Copy out, from the entries below, each line that holds the string "dropdown".
------------------------------------------------------------
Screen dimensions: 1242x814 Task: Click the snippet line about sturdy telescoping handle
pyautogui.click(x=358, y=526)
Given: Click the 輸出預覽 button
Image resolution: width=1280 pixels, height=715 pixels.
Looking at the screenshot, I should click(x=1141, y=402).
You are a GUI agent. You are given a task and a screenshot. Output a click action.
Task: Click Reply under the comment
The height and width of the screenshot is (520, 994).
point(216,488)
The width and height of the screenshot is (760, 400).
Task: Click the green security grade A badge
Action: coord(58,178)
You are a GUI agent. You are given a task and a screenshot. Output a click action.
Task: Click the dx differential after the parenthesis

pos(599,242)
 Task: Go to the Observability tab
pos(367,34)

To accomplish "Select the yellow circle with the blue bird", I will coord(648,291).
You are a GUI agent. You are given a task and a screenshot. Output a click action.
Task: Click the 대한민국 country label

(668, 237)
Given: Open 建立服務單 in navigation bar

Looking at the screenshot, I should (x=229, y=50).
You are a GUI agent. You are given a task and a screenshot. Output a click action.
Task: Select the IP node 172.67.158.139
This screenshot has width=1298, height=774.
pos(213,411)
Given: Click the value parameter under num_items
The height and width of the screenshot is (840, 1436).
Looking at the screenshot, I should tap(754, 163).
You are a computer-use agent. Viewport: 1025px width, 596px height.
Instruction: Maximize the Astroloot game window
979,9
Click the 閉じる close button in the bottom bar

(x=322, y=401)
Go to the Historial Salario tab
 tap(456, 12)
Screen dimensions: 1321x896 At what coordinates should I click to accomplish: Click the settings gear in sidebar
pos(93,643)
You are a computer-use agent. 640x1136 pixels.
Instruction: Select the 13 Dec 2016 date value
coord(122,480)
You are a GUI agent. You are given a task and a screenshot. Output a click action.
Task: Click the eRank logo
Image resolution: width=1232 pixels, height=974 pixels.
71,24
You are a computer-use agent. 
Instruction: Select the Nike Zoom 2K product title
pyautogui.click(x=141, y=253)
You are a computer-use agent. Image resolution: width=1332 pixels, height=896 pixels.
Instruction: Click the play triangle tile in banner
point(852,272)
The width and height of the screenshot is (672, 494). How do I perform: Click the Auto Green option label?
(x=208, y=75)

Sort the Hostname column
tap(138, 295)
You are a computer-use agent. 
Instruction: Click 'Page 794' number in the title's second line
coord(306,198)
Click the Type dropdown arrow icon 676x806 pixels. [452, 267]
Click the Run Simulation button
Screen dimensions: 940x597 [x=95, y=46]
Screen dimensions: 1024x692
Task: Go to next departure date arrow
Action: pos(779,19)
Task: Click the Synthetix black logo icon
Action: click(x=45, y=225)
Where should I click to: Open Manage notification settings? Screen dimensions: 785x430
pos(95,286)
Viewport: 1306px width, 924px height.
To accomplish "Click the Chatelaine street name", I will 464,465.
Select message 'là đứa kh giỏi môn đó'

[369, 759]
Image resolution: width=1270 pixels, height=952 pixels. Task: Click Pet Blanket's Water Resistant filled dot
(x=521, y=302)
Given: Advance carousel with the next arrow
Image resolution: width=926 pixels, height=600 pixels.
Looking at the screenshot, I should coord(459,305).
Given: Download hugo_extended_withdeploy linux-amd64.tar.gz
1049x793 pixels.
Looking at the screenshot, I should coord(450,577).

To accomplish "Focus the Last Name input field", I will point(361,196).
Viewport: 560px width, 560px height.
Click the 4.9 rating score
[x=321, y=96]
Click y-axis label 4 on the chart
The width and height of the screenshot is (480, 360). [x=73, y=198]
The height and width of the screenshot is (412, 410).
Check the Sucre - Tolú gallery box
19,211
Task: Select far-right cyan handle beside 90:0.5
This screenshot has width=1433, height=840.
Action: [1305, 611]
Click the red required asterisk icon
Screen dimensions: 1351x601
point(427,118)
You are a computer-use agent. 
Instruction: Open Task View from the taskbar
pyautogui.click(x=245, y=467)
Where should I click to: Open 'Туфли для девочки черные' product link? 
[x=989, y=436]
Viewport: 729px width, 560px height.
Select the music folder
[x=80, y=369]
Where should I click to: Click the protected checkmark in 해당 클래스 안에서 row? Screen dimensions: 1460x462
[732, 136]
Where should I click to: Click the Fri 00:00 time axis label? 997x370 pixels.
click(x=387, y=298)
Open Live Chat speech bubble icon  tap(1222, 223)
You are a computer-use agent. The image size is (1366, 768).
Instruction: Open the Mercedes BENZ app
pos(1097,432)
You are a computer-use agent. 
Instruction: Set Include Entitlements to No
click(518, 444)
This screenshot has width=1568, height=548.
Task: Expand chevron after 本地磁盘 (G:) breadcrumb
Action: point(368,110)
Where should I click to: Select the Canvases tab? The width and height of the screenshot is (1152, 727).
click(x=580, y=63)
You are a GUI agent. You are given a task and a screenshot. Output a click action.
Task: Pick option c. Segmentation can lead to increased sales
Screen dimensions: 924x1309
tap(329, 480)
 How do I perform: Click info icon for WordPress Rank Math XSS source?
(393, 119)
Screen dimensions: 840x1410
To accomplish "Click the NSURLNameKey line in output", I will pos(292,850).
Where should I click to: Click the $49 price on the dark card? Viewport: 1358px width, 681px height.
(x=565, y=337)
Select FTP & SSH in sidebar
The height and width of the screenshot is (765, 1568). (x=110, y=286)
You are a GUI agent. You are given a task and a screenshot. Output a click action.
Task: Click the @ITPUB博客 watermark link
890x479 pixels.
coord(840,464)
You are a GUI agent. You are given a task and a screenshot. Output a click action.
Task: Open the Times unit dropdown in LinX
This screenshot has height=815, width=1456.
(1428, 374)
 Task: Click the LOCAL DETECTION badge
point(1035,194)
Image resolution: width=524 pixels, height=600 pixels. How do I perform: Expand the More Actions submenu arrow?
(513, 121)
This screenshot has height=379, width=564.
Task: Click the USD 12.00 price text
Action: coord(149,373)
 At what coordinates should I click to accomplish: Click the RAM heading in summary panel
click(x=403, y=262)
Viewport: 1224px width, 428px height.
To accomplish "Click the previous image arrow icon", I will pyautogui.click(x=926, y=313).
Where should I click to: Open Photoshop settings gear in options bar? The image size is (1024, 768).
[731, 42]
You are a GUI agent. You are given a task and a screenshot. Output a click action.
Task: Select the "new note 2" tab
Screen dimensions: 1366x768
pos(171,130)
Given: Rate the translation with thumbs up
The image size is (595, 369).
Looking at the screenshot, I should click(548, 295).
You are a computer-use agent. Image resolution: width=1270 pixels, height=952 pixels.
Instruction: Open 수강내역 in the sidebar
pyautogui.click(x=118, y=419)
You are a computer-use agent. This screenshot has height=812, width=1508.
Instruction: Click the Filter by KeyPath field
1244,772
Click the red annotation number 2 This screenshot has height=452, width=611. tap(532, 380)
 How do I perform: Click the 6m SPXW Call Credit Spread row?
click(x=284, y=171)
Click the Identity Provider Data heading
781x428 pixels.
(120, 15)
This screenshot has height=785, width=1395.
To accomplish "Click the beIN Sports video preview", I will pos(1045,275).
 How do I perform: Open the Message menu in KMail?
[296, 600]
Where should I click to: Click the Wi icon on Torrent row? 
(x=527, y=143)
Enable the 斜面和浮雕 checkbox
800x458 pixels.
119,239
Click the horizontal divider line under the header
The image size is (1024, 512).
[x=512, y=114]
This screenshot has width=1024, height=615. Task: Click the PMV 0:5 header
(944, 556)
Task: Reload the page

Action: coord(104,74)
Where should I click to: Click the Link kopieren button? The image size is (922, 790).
------------------------------------------------------------
• **YOUR RESPONSE**:
Click the Type dropdown arrow icon 676x806 pixels. [452, 267]
Task: Open the Times unit dropdown in LinX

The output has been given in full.